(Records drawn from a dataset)

########

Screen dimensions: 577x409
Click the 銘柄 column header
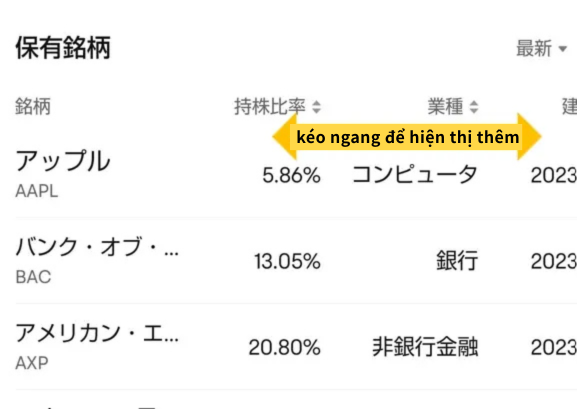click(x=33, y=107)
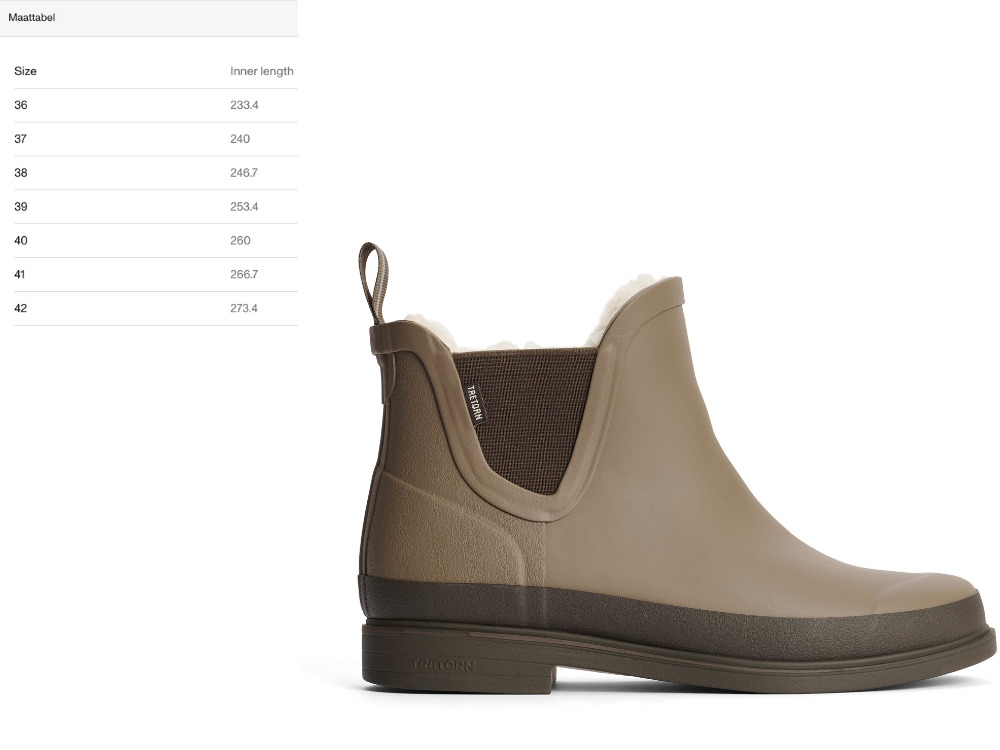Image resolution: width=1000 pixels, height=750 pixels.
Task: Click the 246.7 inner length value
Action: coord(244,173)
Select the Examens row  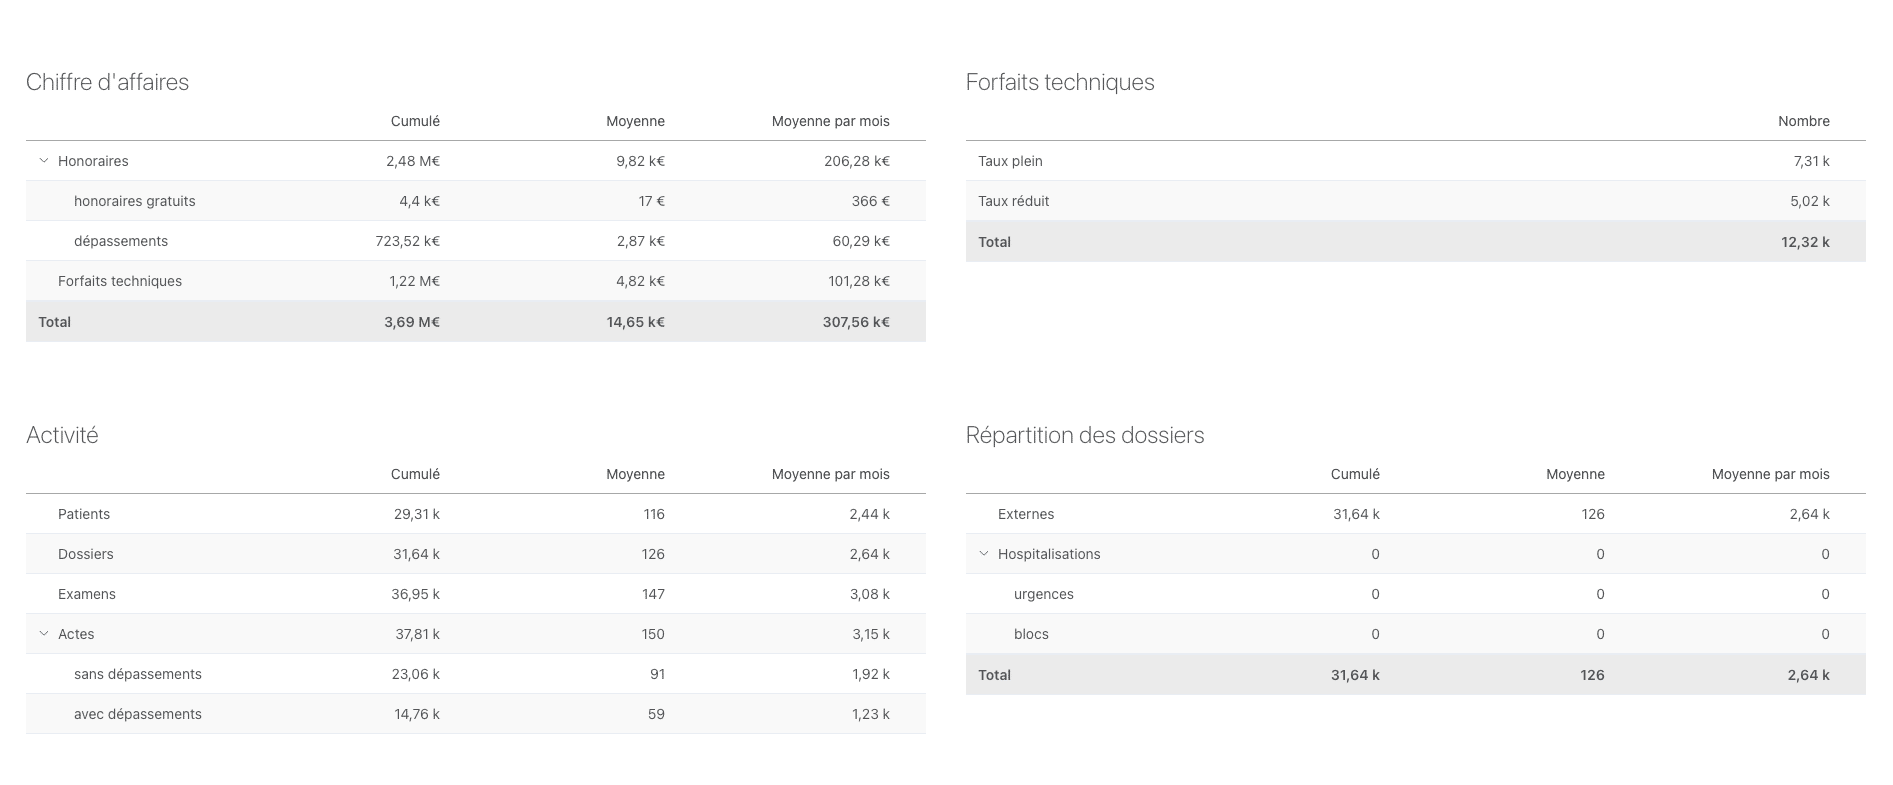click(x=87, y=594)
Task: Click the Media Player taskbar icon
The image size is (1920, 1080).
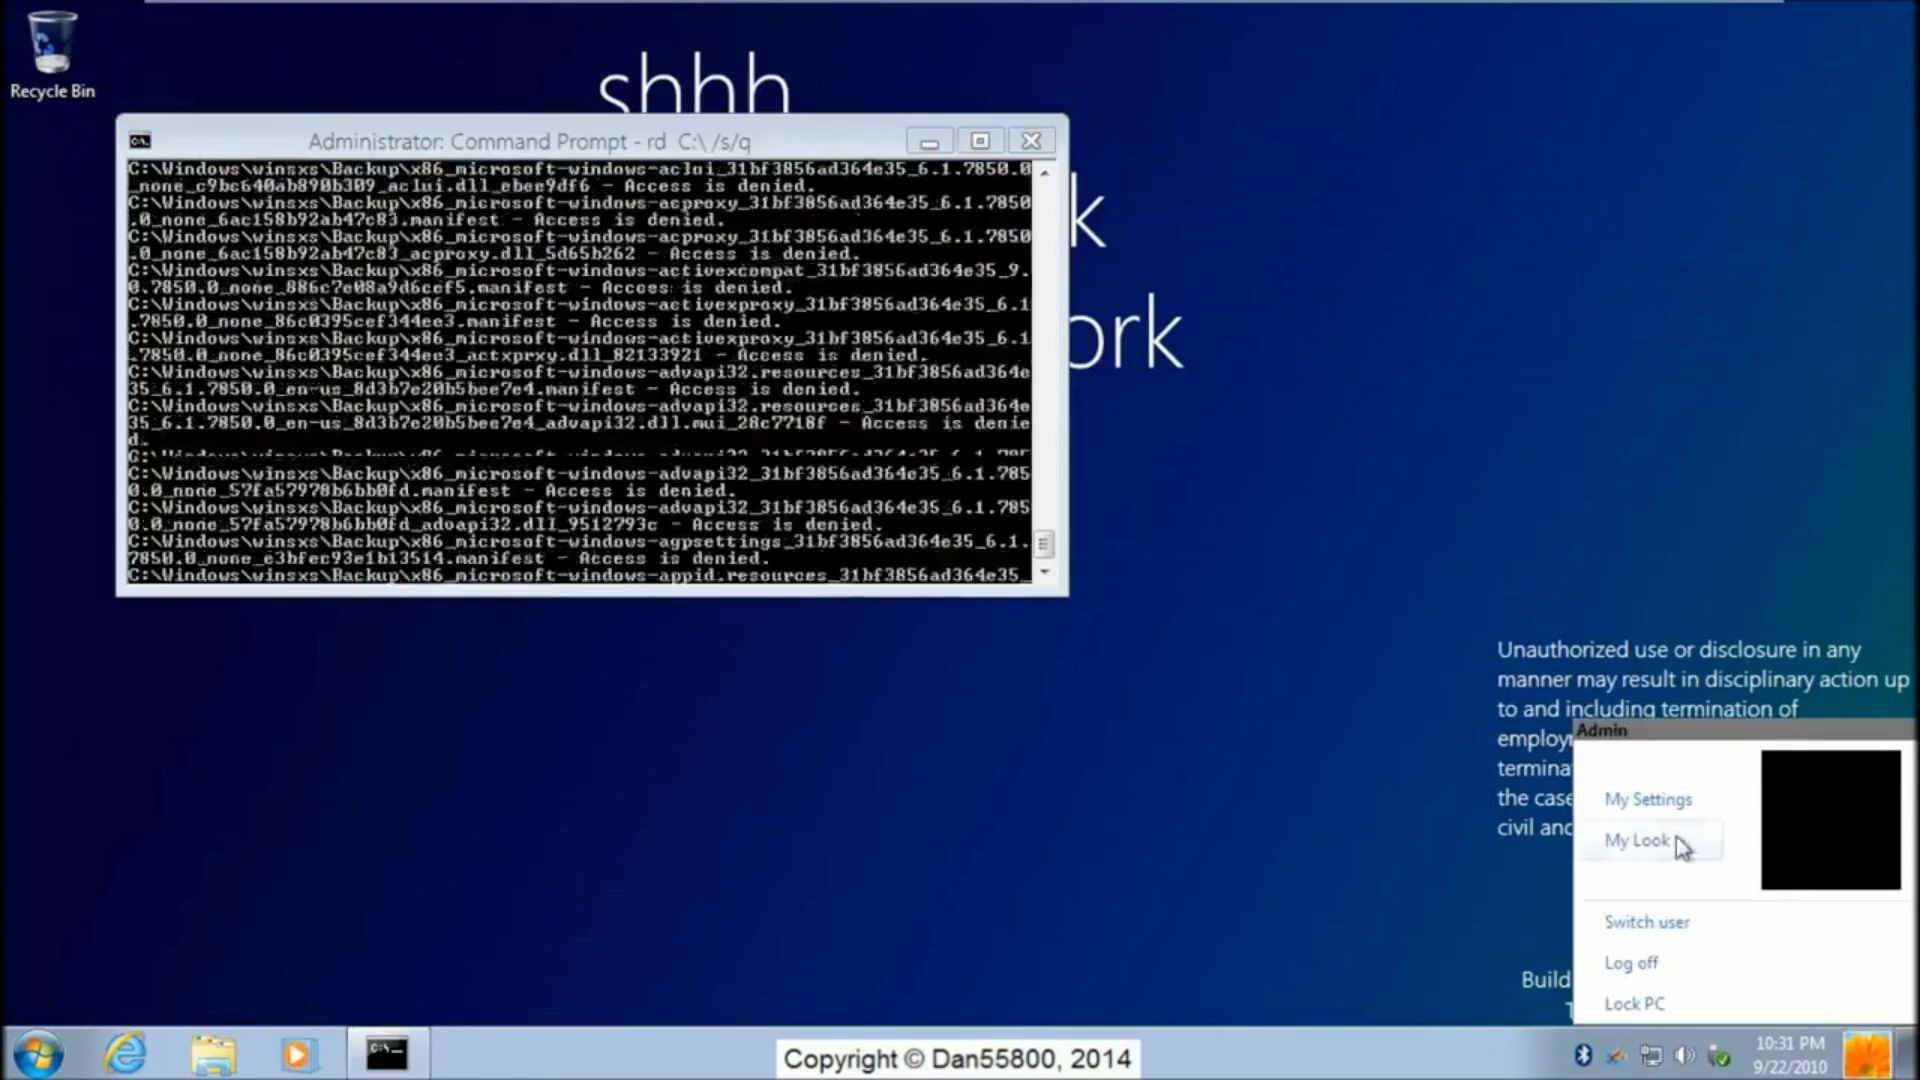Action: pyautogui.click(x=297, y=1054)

########

§ WHAT THE EXERCISE ASKS: Please return only the lines from the one holding "Task: Click the Media Player taskbar icon" through the end of the data, both ends included; do not copy any pictures.

§ RESULT OF THIS EXERCISE:
Task: Click the Media Player taskbar icon
The image size is (1920, 1080).
Action: pyautogui.click(x=297, y=1054)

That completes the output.